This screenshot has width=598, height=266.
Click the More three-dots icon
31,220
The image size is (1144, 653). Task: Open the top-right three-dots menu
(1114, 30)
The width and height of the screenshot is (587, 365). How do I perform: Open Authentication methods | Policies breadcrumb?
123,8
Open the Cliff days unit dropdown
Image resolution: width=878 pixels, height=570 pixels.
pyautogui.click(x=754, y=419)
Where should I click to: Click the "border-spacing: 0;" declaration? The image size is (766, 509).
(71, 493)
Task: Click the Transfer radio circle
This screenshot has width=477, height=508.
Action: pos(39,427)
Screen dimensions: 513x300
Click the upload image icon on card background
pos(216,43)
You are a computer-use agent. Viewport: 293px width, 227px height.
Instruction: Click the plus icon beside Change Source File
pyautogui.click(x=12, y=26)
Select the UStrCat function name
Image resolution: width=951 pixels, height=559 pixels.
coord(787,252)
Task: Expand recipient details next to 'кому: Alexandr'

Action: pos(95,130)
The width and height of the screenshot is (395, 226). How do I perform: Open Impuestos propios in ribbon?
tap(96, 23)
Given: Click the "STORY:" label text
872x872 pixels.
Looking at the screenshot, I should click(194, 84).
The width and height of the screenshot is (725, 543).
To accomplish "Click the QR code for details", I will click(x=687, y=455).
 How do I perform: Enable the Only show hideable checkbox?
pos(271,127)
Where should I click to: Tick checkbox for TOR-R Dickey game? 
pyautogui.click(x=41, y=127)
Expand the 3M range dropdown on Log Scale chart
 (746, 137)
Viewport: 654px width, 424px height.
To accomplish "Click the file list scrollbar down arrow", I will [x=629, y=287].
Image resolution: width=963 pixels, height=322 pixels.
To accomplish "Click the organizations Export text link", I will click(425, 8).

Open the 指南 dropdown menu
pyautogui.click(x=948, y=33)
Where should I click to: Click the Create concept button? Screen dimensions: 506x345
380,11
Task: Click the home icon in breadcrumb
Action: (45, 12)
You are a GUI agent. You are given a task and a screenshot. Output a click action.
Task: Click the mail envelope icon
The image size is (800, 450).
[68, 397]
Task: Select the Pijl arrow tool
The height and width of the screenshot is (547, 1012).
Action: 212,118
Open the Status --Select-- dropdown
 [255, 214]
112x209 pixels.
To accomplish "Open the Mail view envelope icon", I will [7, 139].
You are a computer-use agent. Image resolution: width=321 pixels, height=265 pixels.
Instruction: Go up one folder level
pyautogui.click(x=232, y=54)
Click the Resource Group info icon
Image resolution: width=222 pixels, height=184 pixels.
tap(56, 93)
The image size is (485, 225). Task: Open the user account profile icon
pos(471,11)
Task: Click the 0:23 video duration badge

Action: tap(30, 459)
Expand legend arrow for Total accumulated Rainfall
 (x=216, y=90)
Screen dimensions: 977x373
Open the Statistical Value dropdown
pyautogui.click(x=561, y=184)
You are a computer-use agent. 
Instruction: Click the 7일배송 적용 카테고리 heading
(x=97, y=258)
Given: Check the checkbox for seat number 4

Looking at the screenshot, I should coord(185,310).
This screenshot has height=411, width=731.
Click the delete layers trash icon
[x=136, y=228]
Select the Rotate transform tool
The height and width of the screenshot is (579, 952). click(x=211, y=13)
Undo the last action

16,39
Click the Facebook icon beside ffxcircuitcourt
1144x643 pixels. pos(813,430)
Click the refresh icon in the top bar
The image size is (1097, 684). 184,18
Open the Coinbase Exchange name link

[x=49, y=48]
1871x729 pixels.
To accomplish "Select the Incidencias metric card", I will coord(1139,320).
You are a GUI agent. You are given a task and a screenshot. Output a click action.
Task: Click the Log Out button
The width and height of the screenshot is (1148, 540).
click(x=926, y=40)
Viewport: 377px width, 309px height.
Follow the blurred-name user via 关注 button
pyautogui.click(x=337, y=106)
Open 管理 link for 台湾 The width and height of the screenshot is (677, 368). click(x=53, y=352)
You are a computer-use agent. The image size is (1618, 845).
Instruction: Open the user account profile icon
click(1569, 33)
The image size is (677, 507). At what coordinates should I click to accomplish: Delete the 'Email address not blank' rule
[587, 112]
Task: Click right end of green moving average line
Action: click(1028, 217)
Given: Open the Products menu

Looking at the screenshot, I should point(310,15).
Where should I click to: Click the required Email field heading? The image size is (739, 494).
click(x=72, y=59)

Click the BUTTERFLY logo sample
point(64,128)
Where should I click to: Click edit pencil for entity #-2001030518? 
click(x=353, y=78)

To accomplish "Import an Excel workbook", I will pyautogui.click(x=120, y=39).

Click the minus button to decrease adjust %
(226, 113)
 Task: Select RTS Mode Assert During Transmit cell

***

• WORK ORDER: You are asked to transcribe all of the data above exactly.

• TASK OUTPUT:
This screenshot has width=598, height=266.
Click the More three-dots icon
31,220
The image size is (1144, 653). Task: Open the top-right three-dots menu
(1114, 30)
The width and height of the screenshot is (587, 365). How do I perform: Open Authentication methods | Policies breadcrumb?
123,8
Open the Cliff days unit dropdown
Image resolution: width=878 pixels, height=570 pixels.
pyautogui.click(x=754, y=419)
Where should I click to: Click the "border-spacing: 0;" declaration? The image size is (766, 509).
(71, 493)
Task: Click the Transfer radio circle
This screenshot has width=477, height=508.
Action: pos(39,427)
Screen dimensions: 513x300
Click the upload image icon on card background
pos(216,43)
You are a computer-use agent. Viewport: 293px width, 227px height.
Instruction: Click the plus icon beside Change Source File
pyautogui.click(x=12, y=26)
Select the UStrCat function name
Image resolution: width=951 pixels, height=559 pixels.
coord(787,252)
Task: Expand recipient details next to 'кому: Alexandr'

Action: pos(95,130)
The width and height of the screenshot is (395, 226). How do I perform: Open Impuestos propios in ribbon?
tap(96, 23)
Given: Click the "STORY:" label text
872x872 pixels.
Looking at the screenshot, I should click(194, 84).
The width and height of the screenshot is (725, 543).
To accomplish "Click the QR code for details", I will click(x=687, y=455).
 How do I perform: Enable the Only show hideable checkbox?
pos(271,127)
Where should I click to: Tick checkbox for TOR-R Dickey game? 
pyautogui.click(x=41, y=127)
Expand the 3M range dropdown on Log Scale chart
 (746, 137)
Viewport: 654px width, 424px height.
To accomplish "Click the file list scrollbar down arrow", I will [x=629, y=287].
Image resolution: width=963 pixels, height=322 pixels.
To accomplish "Click the organizations Export text link", I will click(425, 8).

Open the 指南 dropdown menu
pyautogui.click(x=948, y=33)
Where should I click to: Click the Create concept button? Screen dimensions: 506x345
380,11
Task: Click the home icon in breadcrumb
Action: (45, 12)
You are a GUI agent. You are given a task and a screenshot. Output a click action.
Task: Click the mail envelope icon
The image size is (800, 450).
[68, 397]
Task: Select the Pijl arrow tool
The height and width of the screenshot is (547, 1012).
Action: 212,118
Open the Status --Select-- dropdown
 [255, 214]
112x209 pixels.
To accomplish "Open the Mail view envelope icon", I will [7, 139].
You are a computer-use agent. Image resolution: width=321 pixels, height=265 pixels.
Instruction: Go up one folder level
pyautogui.click(x=232, y=54)
Click the Resource Group info icon
Image resolution: width=222 pixels, height=184 pixels.
tap(56, 93)
The image size is (485, 225). Task: Open the user account profile icon
pos(471,11)
Task: Click the 0:23 video duration badge

Action: tap(30, 459)
Expand legend arrow for Total accumulated Rainfall
 (x=216, y=90)
Screen dimensions: 977x373
Open the Statistical Value dropdown
pyautogui.click(x=561, y=184)
You are a computer-use agent. 
Instruction: Click the 7일배송 적용 카테고리 heading
(x=97, y=258)
Given: Check the checkbox for seat number 4

Looking at the screenshot, I should coord(185,310).
This screenshot has height=411, width=731.
Click the delete layers trash icon
[x=136, y=228]
Select the Rotate transform tool
The height and width of the screenshot is (579, 952). click(x=211, y=13)
Undo the last action

16,39
Click the Facebook icon beside ffxcircuitcourt
1144x643 pixels. pos(813,430)
Click the refresh icon in the top bar
The image size is (1097, 684). 184,18
Open the Coinbase Exchange name link

[x=49, y=48]
1871x729 pixels.
To accomplish "Select the Incidencias metric card", I will coord(1139,320).
You are a GUI agent. You are given a task and a screenshot. Output a click action.
Task: Click the Log Out button
The width and height of the screenshot is (1148, 540).
click(x=926, y=40)
Viewport: 377px width, 309px height.
Follow the blurred-name user via 关注 button
pyautogui.click(x=337, y=106)
Open 管理 link for 台湾 The width and height of the screenshot is (677, 368). click(x=53, y=352)
You are a computer-use agent. The image size is (1618, 845).
Instruction: Open the user account profile icon
click(1569, 33)
The image size is (677, 507). At what coordinates should I click to accomplish: Delete the 'Email address not blank' rule
[587, 112]
Task: Click right end of green moving average line
Action: click(1028, 217)
Given: Open the Products menu

Looking at the screenshot, I should point(310,15).
Where should I click to: Click the required Email field heading? The image size is (739, 494).
click(x=72, y=59)

Click the BUTTERFLY logo sample
point(64,128)
Where should I click to: Click edit pencil for entity #-2001030518? 
click(x=353, y=78)

To accomplish "Import an Excel workbook", I will pyautogui.click(x=120, y=39).

Click the minus button to decrease adjust %
(226, 113)
 Task: Select RTS Mode Assert During Transmit cell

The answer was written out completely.